Wednesday, June 22, 2005

Captains log, stardate something something

Captain. Work. here. Am. learning. to. cope. with. the. idea. of. impending. leisure. again. With the. help of Pussy. Spock (and his. trusty sidekick)., am managing to. string more words together.

Yes, have managed to gnaw myself out from under that heavy load and while I am now missing a major bodypart, I'm free to live and play and blog again. Still lots to do, but most of it with a wobblier deadline than the last batch. Phew!
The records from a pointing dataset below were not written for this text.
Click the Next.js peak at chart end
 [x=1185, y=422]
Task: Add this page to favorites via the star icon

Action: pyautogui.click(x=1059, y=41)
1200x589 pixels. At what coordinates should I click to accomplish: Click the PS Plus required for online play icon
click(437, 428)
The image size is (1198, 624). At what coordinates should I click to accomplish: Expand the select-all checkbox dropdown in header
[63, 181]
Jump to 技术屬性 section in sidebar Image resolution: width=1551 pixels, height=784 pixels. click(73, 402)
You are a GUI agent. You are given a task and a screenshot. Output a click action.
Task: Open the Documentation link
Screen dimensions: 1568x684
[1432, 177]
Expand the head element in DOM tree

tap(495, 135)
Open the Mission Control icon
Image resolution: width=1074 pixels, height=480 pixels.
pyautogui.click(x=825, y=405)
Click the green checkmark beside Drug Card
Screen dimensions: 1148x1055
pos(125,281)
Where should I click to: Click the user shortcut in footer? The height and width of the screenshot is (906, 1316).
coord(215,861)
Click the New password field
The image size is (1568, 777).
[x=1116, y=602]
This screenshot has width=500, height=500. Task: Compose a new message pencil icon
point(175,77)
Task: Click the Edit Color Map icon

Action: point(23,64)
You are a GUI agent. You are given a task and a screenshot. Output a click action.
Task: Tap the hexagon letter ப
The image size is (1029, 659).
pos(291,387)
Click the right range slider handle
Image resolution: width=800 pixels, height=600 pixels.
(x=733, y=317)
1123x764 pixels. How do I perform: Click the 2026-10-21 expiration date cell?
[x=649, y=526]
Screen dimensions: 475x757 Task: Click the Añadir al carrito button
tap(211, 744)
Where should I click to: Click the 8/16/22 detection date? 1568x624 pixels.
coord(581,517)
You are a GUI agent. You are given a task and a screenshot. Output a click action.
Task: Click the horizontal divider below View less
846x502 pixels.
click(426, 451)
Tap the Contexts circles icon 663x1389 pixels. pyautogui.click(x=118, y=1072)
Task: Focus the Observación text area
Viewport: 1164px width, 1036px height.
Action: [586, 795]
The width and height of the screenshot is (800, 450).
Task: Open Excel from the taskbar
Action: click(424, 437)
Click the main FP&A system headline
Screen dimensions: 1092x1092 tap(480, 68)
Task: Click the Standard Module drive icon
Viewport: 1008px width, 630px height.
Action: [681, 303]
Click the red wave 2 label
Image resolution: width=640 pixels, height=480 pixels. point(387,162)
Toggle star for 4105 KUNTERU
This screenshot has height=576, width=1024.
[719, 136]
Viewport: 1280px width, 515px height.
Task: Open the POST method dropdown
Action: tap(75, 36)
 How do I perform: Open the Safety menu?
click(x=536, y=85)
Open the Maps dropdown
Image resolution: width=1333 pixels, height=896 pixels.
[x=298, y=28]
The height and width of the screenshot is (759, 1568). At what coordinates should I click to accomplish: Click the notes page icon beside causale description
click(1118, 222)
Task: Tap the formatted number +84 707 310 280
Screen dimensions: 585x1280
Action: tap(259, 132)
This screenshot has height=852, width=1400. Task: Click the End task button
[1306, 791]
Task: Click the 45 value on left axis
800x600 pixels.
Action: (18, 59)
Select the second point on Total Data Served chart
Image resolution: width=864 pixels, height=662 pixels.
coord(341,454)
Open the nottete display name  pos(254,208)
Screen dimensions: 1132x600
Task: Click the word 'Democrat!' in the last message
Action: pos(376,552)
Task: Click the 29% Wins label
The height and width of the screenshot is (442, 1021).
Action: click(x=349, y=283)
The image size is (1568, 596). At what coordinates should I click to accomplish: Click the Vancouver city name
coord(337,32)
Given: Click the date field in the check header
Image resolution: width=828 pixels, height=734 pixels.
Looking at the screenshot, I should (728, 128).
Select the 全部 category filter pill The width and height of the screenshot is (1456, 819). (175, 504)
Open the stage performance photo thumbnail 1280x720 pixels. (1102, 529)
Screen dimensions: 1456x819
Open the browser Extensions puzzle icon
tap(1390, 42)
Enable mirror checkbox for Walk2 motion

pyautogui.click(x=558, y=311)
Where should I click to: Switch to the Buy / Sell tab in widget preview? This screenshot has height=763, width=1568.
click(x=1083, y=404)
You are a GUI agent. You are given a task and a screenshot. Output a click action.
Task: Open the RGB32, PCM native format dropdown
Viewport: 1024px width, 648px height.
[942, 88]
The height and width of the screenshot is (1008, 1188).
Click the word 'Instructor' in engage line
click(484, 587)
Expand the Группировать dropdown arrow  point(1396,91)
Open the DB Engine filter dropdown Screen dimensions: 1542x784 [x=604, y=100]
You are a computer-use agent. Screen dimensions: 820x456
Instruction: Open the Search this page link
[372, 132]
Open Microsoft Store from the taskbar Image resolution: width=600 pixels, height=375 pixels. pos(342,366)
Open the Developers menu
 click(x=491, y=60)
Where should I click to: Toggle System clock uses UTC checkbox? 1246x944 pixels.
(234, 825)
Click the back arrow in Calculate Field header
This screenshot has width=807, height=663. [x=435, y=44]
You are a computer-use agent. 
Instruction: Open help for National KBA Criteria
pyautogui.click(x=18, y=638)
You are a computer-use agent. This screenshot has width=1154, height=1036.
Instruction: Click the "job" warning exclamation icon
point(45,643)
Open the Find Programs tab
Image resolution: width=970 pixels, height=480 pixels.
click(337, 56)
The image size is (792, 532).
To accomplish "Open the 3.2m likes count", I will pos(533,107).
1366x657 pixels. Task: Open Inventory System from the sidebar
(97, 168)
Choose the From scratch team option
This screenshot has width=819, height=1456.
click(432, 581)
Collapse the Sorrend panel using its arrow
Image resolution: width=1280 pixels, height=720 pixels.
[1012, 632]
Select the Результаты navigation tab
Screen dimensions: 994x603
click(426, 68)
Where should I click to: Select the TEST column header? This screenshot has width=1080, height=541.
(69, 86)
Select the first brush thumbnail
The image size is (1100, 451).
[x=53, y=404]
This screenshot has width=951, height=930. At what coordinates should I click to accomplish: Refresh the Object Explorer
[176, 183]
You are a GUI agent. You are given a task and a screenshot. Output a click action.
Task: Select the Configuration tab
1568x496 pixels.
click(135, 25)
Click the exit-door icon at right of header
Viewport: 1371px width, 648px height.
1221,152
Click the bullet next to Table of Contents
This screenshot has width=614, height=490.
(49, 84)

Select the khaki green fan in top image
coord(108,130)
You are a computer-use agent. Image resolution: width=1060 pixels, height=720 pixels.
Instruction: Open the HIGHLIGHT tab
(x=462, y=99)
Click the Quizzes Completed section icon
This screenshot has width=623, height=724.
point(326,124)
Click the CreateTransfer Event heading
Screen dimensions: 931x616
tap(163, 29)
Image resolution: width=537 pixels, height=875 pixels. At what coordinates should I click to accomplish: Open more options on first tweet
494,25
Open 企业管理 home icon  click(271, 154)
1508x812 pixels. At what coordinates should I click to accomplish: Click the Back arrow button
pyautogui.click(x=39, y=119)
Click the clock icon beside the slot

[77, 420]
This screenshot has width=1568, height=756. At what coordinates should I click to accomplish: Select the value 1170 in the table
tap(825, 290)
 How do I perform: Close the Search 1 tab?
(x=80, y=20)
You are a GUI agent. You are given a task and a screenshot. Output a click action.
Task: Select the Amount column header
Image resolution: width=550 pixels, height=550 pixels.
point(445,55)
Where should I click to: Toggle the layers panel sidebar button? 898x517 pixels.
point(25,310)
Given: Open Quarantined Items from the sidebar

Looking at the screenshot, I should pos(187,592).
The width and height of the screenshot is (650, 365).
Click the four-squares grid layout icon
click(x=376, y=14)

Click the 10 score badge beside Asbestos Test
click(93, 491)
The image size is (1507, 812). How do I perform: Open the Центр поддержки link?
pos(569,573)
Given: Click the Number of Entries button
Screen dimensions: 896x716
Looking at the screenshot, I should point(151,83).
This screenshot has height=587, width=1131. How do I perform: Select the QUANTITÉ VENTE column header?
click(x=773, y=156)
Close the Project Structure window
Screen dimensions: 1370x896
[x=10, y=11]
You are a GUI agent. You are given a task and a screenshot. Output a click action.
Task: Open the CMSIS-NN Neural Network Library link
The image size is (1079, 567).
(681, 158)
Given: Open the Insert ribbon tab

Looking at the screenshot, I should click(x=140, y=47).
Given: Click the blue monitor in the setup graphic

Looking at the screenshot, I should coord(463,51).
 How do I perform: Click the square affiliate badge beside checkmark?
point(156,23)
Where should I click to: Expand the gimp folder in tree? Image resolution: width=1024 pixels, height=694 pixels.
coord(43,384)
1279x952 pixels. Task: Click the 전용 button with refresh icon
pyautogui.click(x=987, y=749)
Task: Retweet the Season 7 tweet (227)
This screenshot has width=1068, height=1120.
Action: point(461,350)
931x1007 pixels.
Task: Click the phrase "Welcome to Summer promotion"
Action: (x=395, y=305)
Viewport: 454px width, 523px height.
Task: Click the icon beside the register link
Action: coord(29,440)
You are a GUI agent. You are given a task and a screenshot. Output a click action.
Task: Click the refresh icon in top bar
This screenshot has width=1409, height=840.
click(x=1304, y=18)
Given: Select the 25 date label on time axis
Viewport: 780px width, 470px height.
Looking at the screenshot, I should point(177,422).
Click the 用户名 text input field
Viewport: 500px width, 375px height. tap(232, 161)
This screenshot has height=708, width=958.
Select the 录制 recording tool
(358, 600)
Since I'm on the track of playing with names of fictional characters, Bumblebee and I had great fun on our ride home together today. Apparently his class are reading something about a girl called Emily Eyefinger (the mind boggles) and they have been asked to write their own stories about this optidextrous chick. B decided he was going to write about Emily Eyefinger and the Jedi Masters (surprise!). He told me there were going to be a few Jedi masters involved, and a few Sith: Darth Sidious, Darth Maul, Count Dooku, General Grevious and Darth Vader. When I challenged him about the fact that there should only being two Sith in existence at any time, he asserted his rights as an author to change the story. So I told him not to be boring about using their right names -- why not write a parody? 'What's that?' he asked. Luckily, I'd shown him Grocery Store Wars the week before, and had a good point of reference. Once he got the idea, we were off. Darth Mole, Count Kookoo, Darth Silliest were just the start. But when we hit upon General Cheesiest and Darth Grater, I knew we'd struck gold. Now he's writing (in theory, no pencil has touched paper yet) a story about a battle between General Cheesiest and Darth Grater where DG's lightsabre shreds the General into little bits. I'm sure Emily will have some sort of role in it, probably playing that classic role of the supportive woman who picks up all the pieces at the end.


Lucy Tartan said...

Emily Eyefinger huh? I poked myself in my own eye quite violently yesterday morning, not with my finger though, with my hairbrush, I was too enthusiastically brushing my hair. I'm having to stay in thehouse for the rest of the week as it's gone a bit purple.

Zoe said...

there should only being two Sith in existence at any time

absolutely spot on, yoda

Ampersand Duck said...

Gosh darn it! I KNEW Emily Eyefinger was ringing huge bells in my head -- Laura's gravita! Thank goodness. Now I can pick something else to fret over.

I hope your eye is recovering. I remember when Bumblebee got a bruise over one eye and I was glared at until it healed, as if I did it! Is Dorian getting the same treatment?

Lucy Tartan said...

It is almost better now, thankyou. We had to go have dinner with my supervisor and his wife two nights ago, rather a big deal it was, and my eye was nicely purple. I was careful to explain how it happened but the whole time I was thinking of the medical drama cliches about the woman who *says* she walked into a door, and who knows whether they believed me or not. The evening was torture, & I'm sure my lovely black eye contributed.